= KETENTUAN TUGAS A =
Tulis ulang catatan di bawah sebagai daftar bernomor, mulai dari baris pertama catatan sampai dengan baris yang memuat "tap(234, 35)", tanpa menyertakan baris kosong.

= TEKS SUMBER =
+===+
Dengan tema “Anak Hebat, Indonesia Kuat Menuju Indonesia Emas 2045”, Kementerian PPPA memperingati HAN lewat parade wacana dan simbolik panggung. Menteri PPPA, Arifah Choiri Fauzi, menyebut pola asuh dan penggunaan gawai sebagai biang kerok kekerasan. Gadget? Serius? Apakah orang dewasa bertindak bejat juga gara-gara Wi-Fi?
Masih dari podium seremoni, mereka mengusung Peraturan Pemerintah Nomor 17 Tahun 2025 tentang Tata Kelola Penyelenggaraan Sistem Elektronik untuk Perlindungan Anak. Sebuah regulasi digital di atas luka yang sangat nyata. Data kriminal berseliweran, tetapi realitas masih diam-diam menampar anak-anak di rumah, sekolah, bahkan ruang publik.
+===+
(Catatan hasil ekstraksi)
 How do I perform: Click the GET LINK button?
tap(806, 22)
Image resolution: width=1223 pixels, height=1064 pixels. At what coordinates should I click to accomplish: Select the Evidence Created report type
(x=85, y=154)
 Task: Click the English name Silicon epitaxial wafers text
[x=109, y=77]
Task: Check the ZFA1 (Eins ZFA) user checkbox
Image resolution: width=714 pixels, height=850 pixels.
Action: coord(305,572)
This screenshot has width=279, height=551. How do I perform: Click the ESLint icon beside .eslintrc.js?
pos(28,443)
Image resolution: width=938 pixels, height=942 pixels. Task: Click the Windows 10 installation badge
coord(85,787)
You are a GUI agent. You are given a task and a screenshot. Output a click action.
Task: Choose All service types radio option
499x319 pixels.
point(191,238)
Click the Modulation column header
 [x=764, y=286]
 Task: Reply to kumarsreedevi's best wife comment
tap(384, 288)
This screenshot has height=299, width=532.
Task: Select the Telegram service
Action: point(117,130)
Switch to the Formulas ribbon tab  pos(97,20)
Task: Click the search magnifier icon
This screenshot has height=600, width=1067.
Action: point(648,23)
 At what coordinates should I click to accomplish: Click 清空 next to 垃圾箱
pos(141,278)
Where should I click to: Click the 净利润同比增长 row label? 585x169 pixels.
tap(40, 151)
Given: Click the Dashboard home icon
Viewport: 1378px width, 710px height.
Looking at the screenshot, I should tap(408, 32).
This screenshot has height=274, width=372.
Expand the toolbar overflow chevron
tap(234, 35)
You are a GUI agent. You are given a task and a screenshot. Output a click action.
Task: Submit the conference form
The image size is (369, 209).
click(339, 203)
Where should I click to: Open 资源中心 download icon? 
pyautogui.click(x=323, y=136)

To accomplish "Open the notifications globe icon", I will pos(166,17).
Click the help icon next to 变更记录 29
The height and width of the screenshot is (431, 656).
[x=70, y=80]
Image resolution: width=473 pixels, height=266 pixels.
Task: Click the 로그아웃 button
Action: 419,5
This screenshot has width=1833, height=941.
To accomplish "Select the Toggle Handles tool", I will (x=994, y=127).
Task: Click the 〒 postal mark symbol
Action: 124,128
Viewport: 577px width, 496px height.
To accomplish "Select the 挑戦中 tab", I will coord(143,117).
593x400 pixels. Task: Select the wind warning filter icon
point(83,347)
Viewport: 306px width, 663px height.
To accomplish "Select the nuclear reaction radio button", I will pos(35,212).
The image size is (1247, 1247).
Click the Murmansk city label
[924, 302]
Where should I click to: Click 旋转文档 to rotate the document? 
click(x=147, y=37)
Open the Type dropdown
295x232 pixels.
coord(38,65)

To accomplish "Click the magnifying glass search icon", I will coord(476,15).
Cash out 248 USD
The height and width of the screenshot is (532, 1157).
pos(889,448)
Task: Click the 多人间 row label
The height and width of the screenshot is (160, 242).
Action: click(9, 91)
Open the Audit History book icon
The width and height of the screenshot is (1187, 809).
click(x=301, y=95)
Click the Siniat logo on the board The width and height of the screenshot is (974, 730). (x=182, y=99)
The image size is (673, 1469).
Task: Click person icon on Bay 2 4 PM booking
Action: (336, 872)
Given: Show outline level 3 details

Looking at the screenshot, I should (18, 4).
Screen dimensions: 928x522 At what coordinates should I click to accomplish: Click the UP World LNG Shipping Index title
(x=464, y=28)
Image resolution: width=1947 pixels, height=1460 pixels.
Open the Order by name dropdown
+===+
= KETENTUAN TUGAS B =
Ringkas teks tentang peringatan HAN di atas dalam dua kalimat.

= HASIL A =
1.  How do I perform: Click the GET LINK button?
2. tap(806, 22)
3. Image resolution: width=1223 pixels, height=1064 pixels. At what coordinates should I click to accomplish: Select the Evidence Created report type
4. (x=85, y=154)
5.  Task: Click the English name Silicon epitaxial wafers text
6. [x=109, y=77]
7. Task: Check the ZFA1 (Eins ZFA) user checkbox
8. Image resolution: width=714 pixels, height=850 pixels.
9. Action: coord(305,572)
10. This screenshot has width=279, height=551. How do I perform: Click the ESLint icon beside .eslintrc.js?
11. pos(28,443)
12. Image resolution: width=938 pixels, height=942 pixels. Task: Click the Windows 10 installation badge
13. coord(85,787)
14. You are a GUI agent. You are given a task and a screenshot. Output a click action.
15. Task: Choose All service types radio option
16. 499x319 pixels.
17. point(191,238)
18. Click the Modulation column header
19.  [x=764, y=286]
20.  Task: Reply to kumarsreedevi's best wife comment
21. tap(384, 288)
22. This screenshot has height=299, width=532.
23. Task: Select the Telegram service
24. Action: point(117,130)
25. Switch to the Formulas ribbon tab  pos(97,20)
26. Task: Click the search magnifier icon
27. This screenshot has height=600, width=1067.
28. Action: point(648,23)
29.  At what coordinates should I click to accomplish: Click 清空 next to 垃圾箱
30. pos(141,278)
31. Where should I click to: Click the 净利润同比增长 row label? 585x169 pixels.
32. tap(40, 151)
33. Given: Click the Dashboard home icon
34. Viewport: 1378px width, 710px height.
35. Looking at the screenshot, I should tap(408, 32).
36. This screenshot has height=274, width=372.
37. Expand the toolbar overflow chevron
38. tap(234, 35)

= HASIL B =
Kementerian PPPA memperingati HAN dengan tema “Anak Hebat, Indonesia Kuat Menuju Indonesia Emas 2045”, dan Menteri PPPA Arifah Choiri Fauzi menyebut pola asuh serta penggunaan gawai sebagai biang kerok kekerasan, suatu anggapan yang dipertanyakan dalam teks. Mereka juga mengusung Peraturan Pemerintah Nomor 17 Tahun 2025 tentang Tata Kelola Penyelenggaraan Sistem Elektronik untuk Perlindungan Anak, yang disebut sebagai regulasi digital di atas luka yang sangat nyata karena realitas masih diam-diam menampar anak-anak di rumah, sekolah, bahkan ruang publik.